Peking betrachtet Anthropics Modell Mythos — ein KI-System zur Jagd auf Zero-Day-Sicherheitslücken, das nur geprüften Partnern zugänglich ist — zunehmend als mögliche offensive Cyberwaffe. Nach Bloomberg-Recherchen wächst in Beijing die Sorge, dass das Modell gegen chinesische Netzwerke eingesetzt werden könnte, und es mehren sich Fragen, warum Anthropic China selbst für harmlose Nutzung den Zugang verweigert.

Fudan-Wissenschaftler Wu Xinbo bezeichnete die Bedenken als Frage der nationalen Sicherheit. Die Anspannung kommt zu einem heiklen Zeitpunkt: Xi Jinping plant für den 24. September einen Besuch in Washington, und beide Regierungen arbeiten an den ersten offiziellen KI-Gesprächen unter Präsident Trump, die für September erwartet werden. Peking erwägt Berichten zufolge Vergeltungsmaßnahmen, sollte der Zugang zu Mythos und vergleichbaren US-Modellen verwehrt bleiben.

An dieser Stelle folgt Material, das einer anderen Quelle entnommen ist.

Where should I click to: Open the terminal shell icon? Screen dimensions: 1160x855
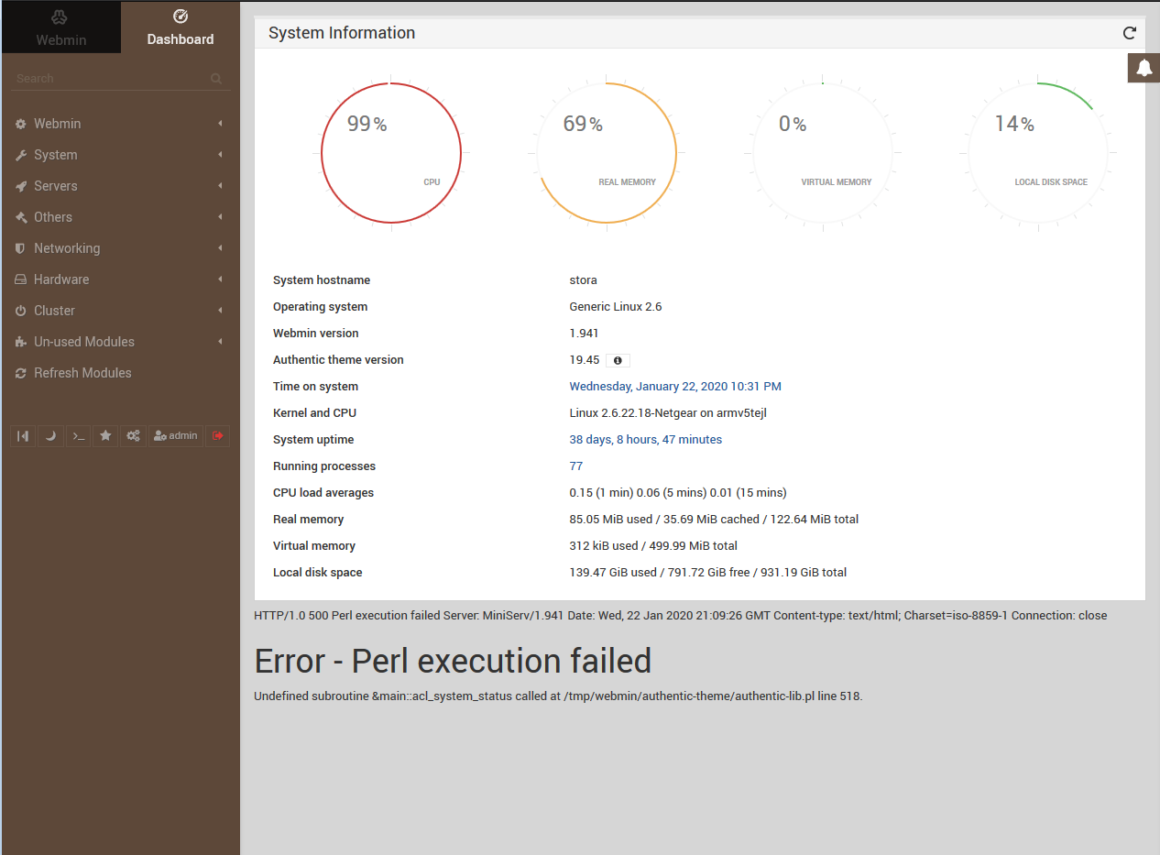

Die Angst betrifft die Fähigkeit, nicht die Absicht. Anthropic hatte im April offengelegt, dass Mythos Sicherheitslücken in Software finden und ausnutzen kann — und US-Behörden hatten den Zugang ausländischer Staatsangehöriger zu dem Modell vorübergehend blockiert. Beobachter betonen, dass Chinas eigene KI-Labore im Cybersicherheitsbereich bereits aufgeholt haben und ähnliche Fähigkeiten demonstrieren, was die Debatte über Exportkontrollen für Frontmodelle weiter anheizt.

Für die AI-Diplomatie ist Mythos damit zum Symbol geworden: für Washingtons Weigerung, die mächtigsten Modelle zu teilen, und für Beijings Entschlossenheit, nicht von US-Technologie abhängig zu sein. Die kommenden Gespräche im September werden zeigen, ob sich diese Frontlinie entschärfen lässt — oder ob die KI-Rivalität zur Cybersicherheitskrise wird.